- **Instructions for the task**:
Search the records for the line with "Viewport: 1568px width, 614px height.". Output that line and each line after it, exactly, and stop at the end; omit pictures.

# # # #

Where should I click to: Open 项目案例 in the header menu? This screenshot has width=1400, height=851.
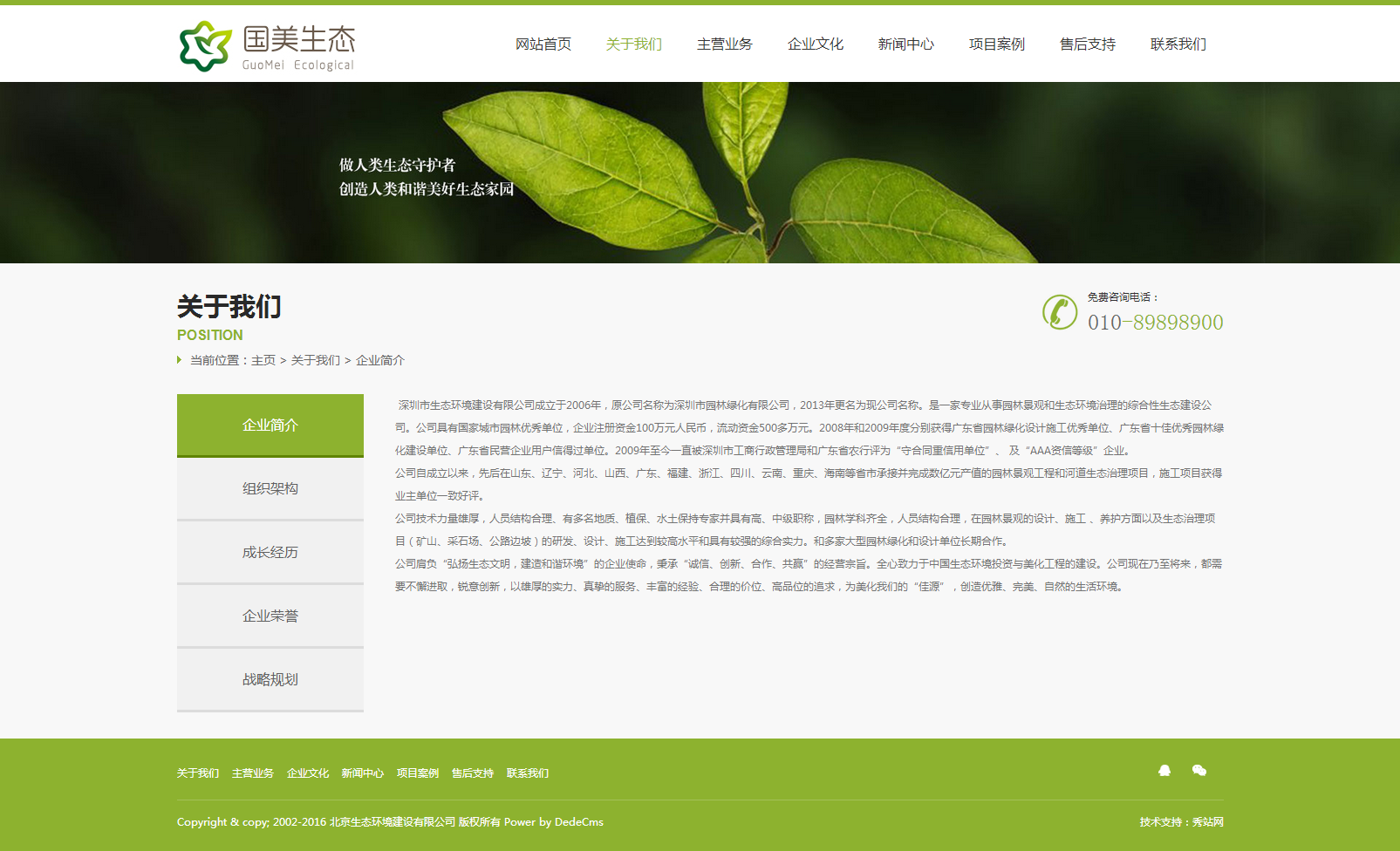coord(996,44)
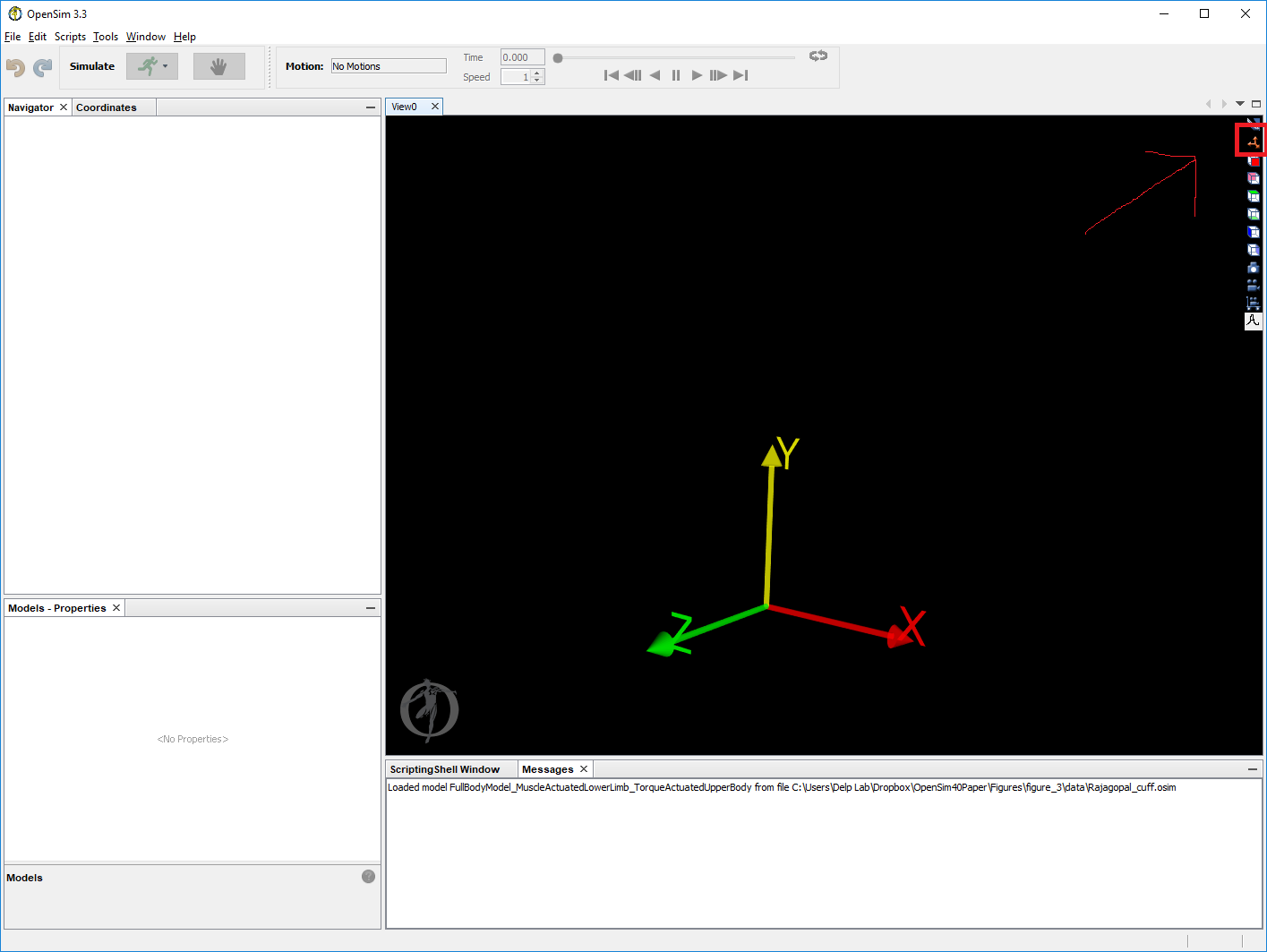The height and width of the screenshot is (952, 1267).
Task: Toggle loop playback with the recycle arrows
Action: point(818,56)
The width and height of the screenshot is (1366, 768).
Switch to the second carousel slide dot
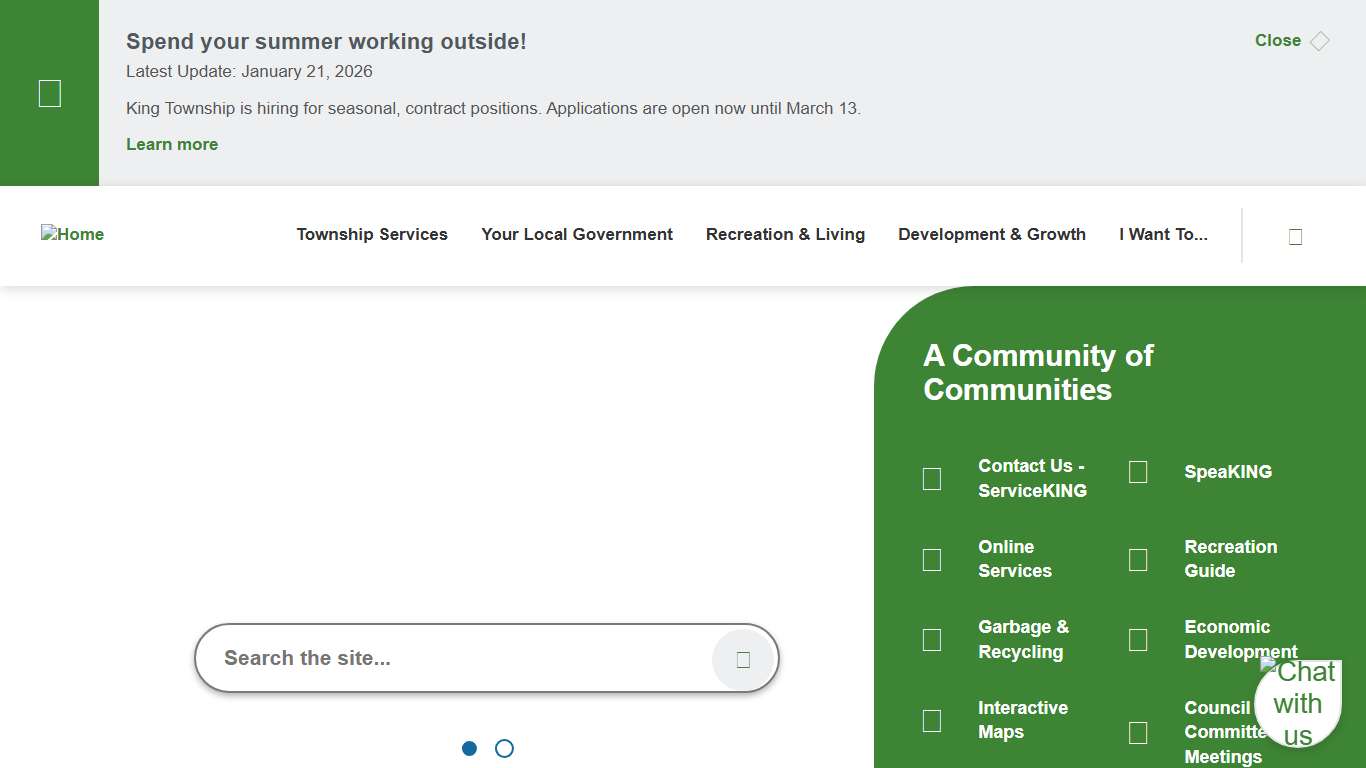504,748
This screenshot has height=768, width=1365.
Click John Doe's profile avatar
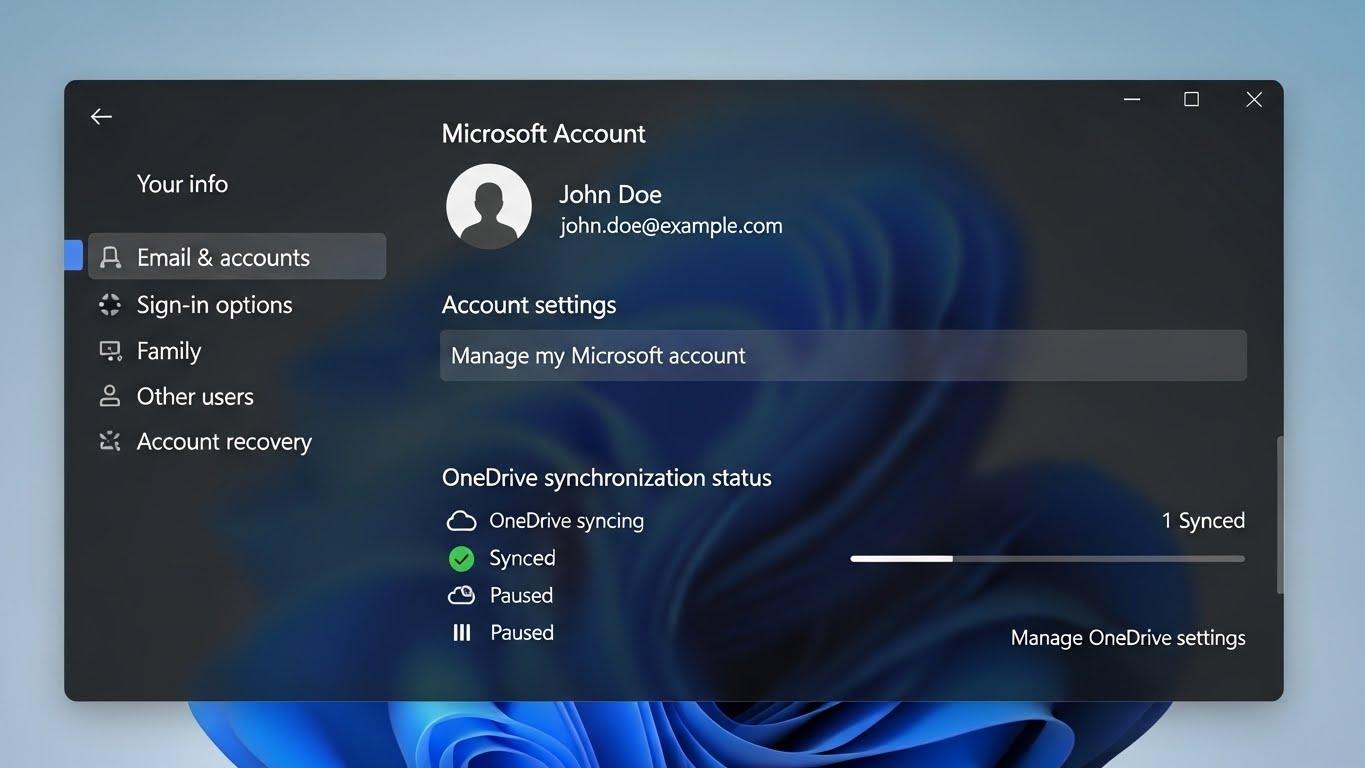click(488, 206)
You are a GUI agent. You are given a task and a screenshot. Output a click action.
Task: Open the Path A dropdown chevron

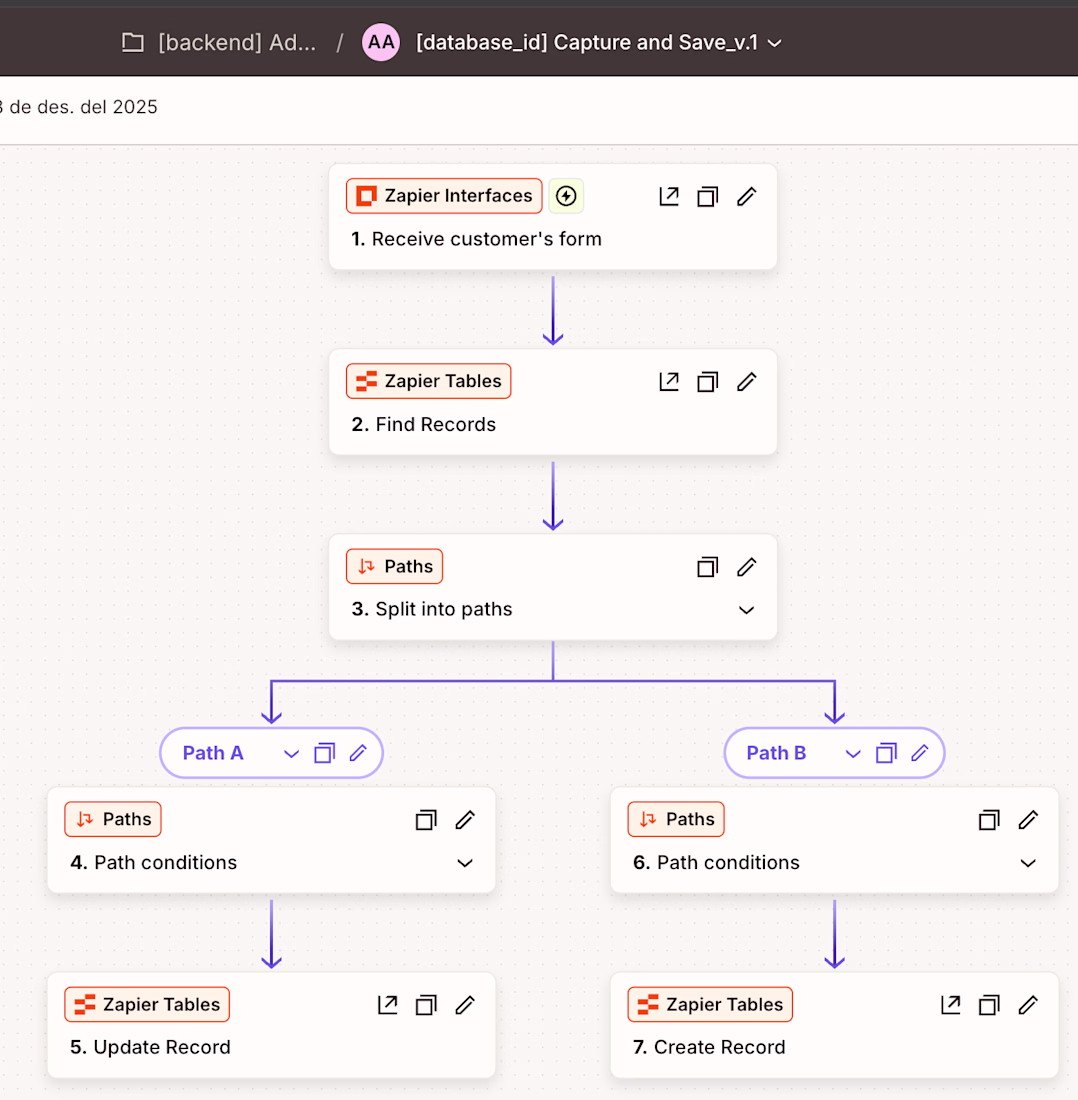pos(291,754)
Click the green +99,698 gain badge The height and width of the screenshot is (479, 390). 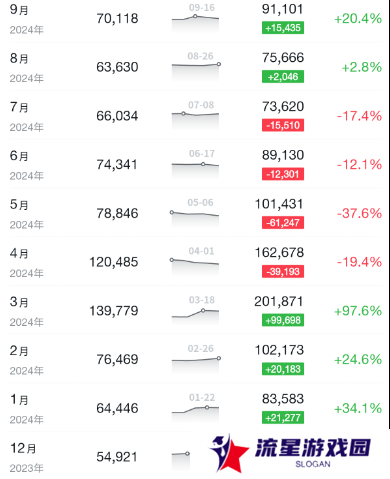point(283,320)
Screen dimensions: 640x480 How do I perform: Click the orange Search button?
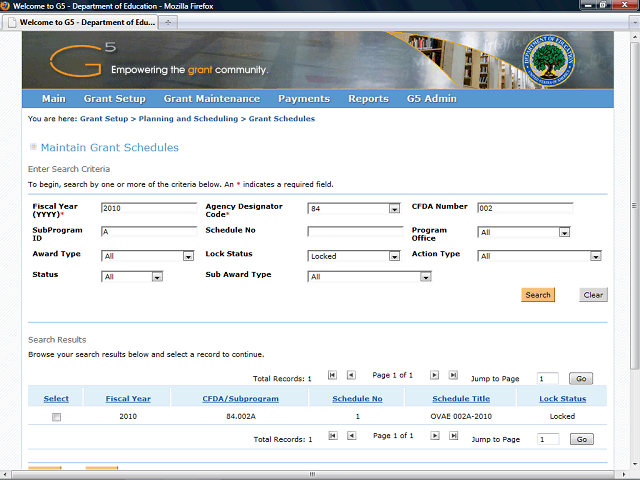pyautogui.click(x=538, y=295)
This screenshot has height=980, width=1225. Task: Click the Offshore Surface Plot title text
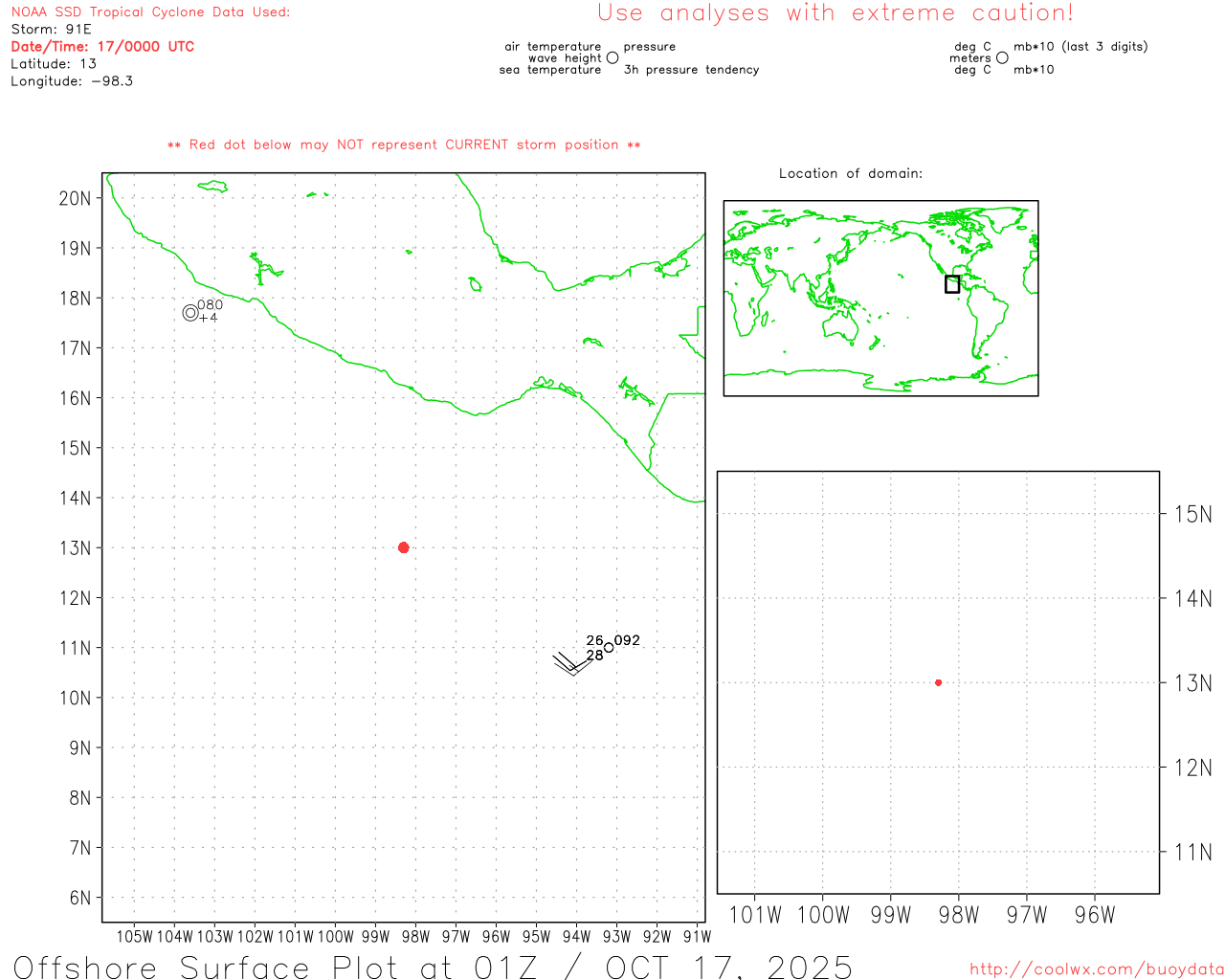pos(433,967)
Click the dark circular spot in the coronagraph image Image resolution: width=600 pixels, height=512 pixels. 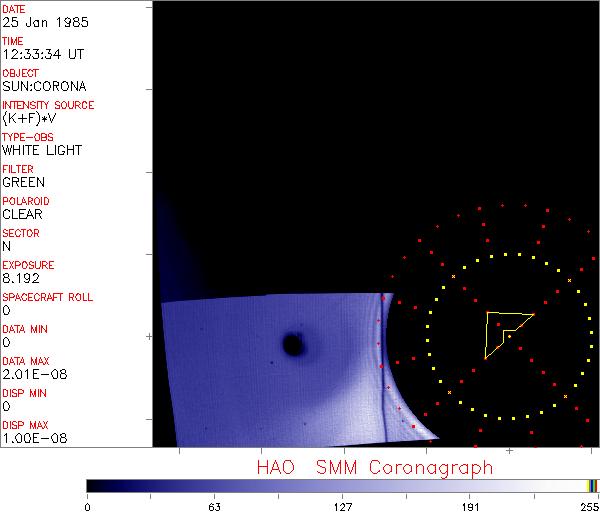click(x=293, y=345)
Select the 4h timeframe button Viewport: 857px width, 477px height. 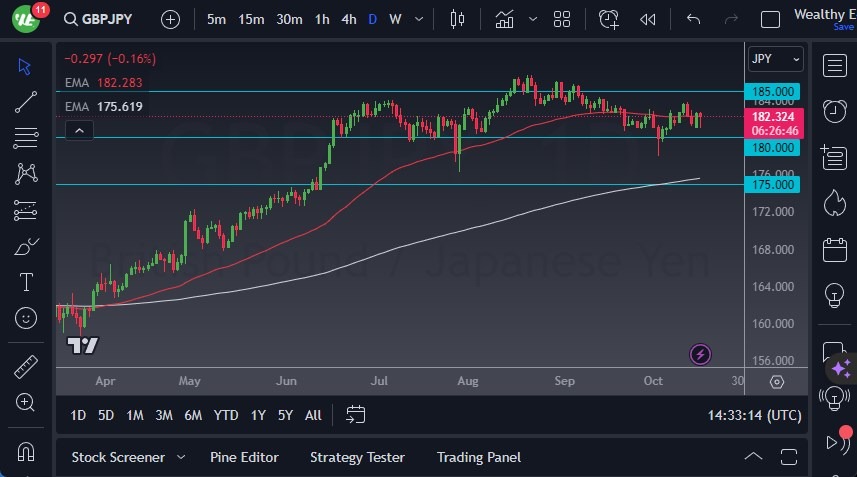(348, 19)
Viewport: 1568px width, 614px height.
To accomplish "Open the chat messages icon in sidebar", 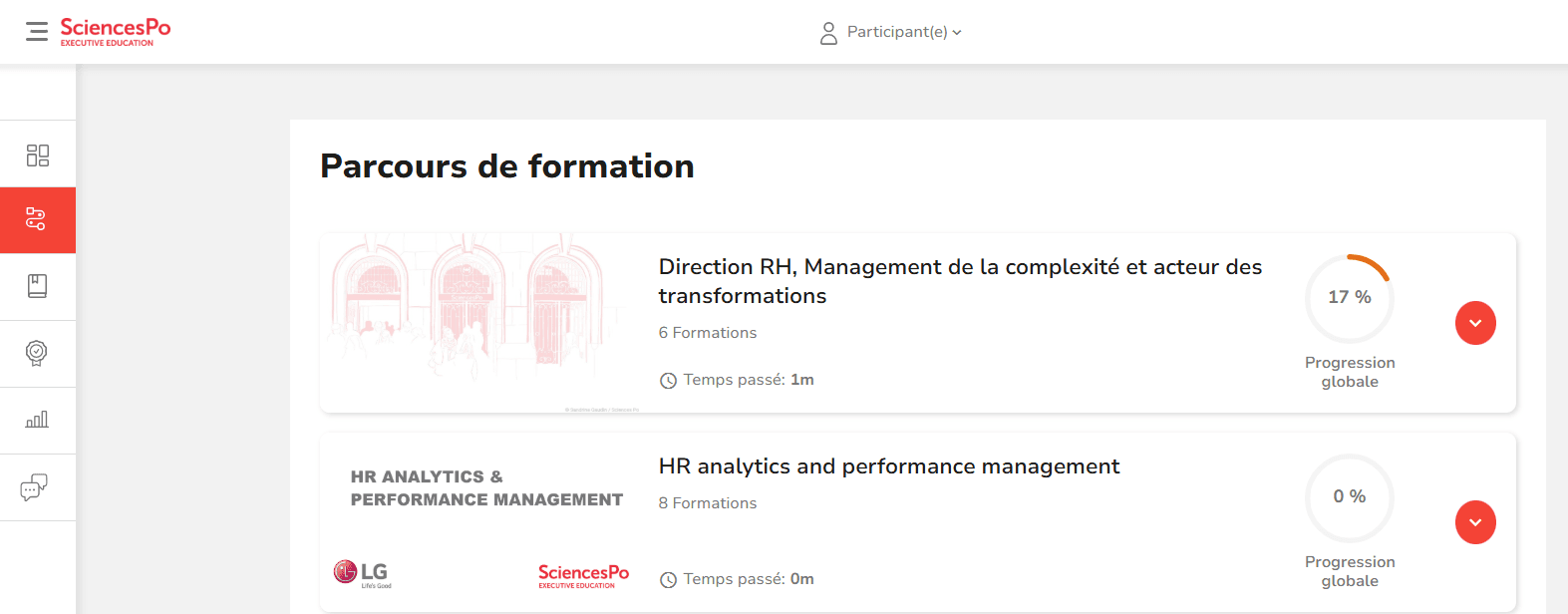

# # # #

- **Your solution**:
Viewport: 1568px width, 614px height.
To accomplish "Open the chat messages icon in sidebar", 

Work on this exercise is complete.